When Crane administered naloxone, or Narcan, Faiivae appeared to wake up.
“Narcan, everyone who’s administered knows, it has a very sudden and abrupt onset and reversal of any opiate,” Hanudel said. “Typically we see patients sort of getting agitated right away as the sedation wears off, they sort of sit straight up…Whereas in this case there wasn’t much of a change as it was being administered… we just expect to see a more sudden reversal and improvement than this officer had.”
McNeil has spent hundreds of hours at supervised consumption sites where people inject pre-obtained drugs, most often fentanyl, in a safe space where they can be saved.
“All of this has happened without incident because overdoses from incidental exposure – simply being around – fentanyl aren’t happening,” he said. “If incidental exposure to fentanyl was so dangerous, we would have physicians, nurses, and other healthcare staff dropping from overdoses across the country, as it’s commonly used for pain management in hospitals.”

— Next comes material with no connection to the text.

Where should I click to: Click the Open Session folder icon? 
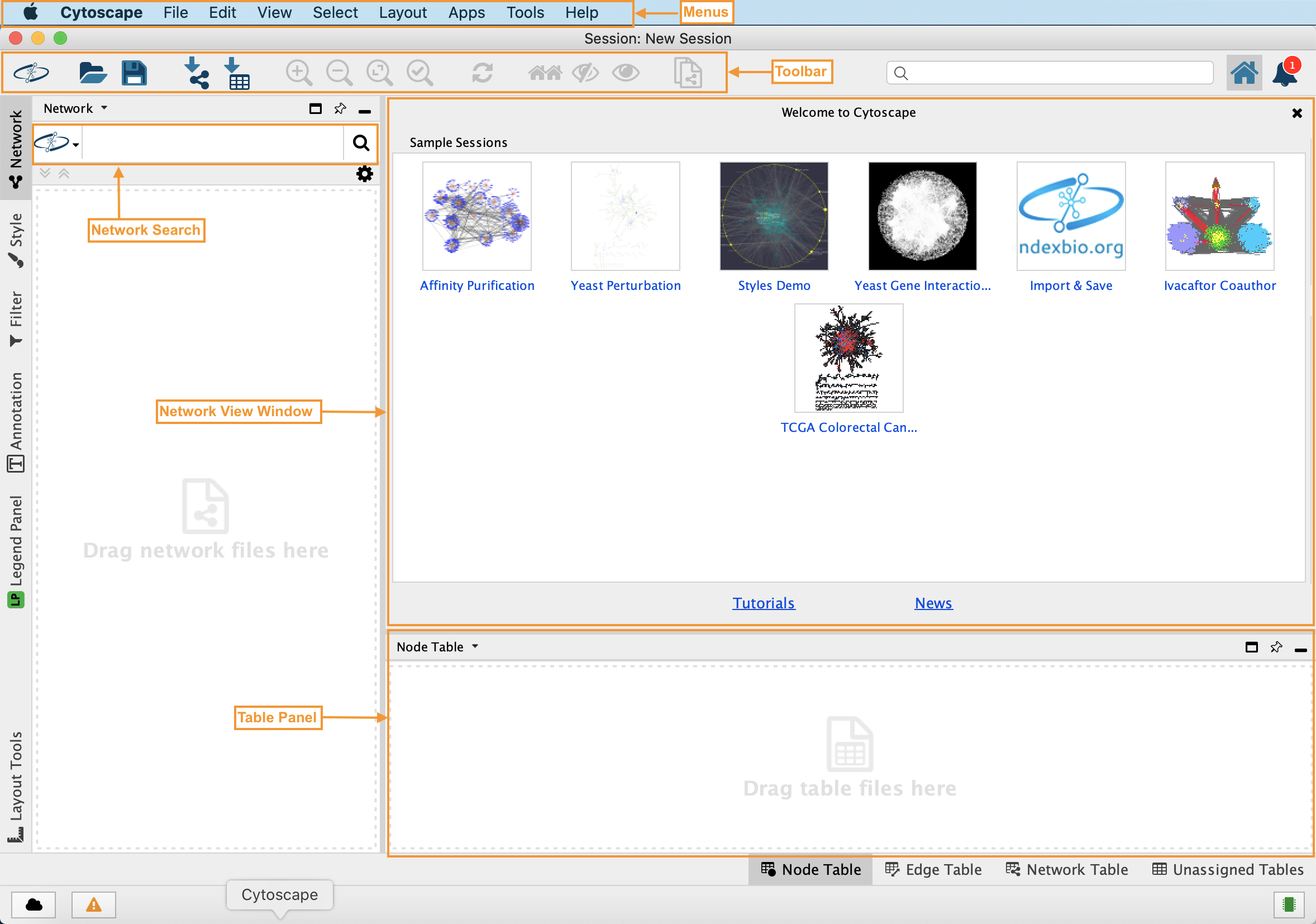pos(92,73)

Narcan is used frequently in medical situations, including if a patient received too high of a dose of an opiate during a procedure, she said. Doctors also supply Narcan to patients who are on opiate-based pain medication in case they encounter over-sedation. It is also distributed to law enforcement and given out free in certain communities to help slow the overdose epidemic.
When asked for comment about the video on Friday, the sheriff’s office referred ABC News to its original “public safety video” and offered a statement, which read in part: “Fentanyl continues to be one of the greatest threats facing San Diego County and the nation. This synthetic opioid is 50 times more potent than heroin. Just a few grains of fentanyl can be absorbed through the body and lead to respiratory failure and even death.”
ABC News has reached out for updated comment. The video is still up on their website.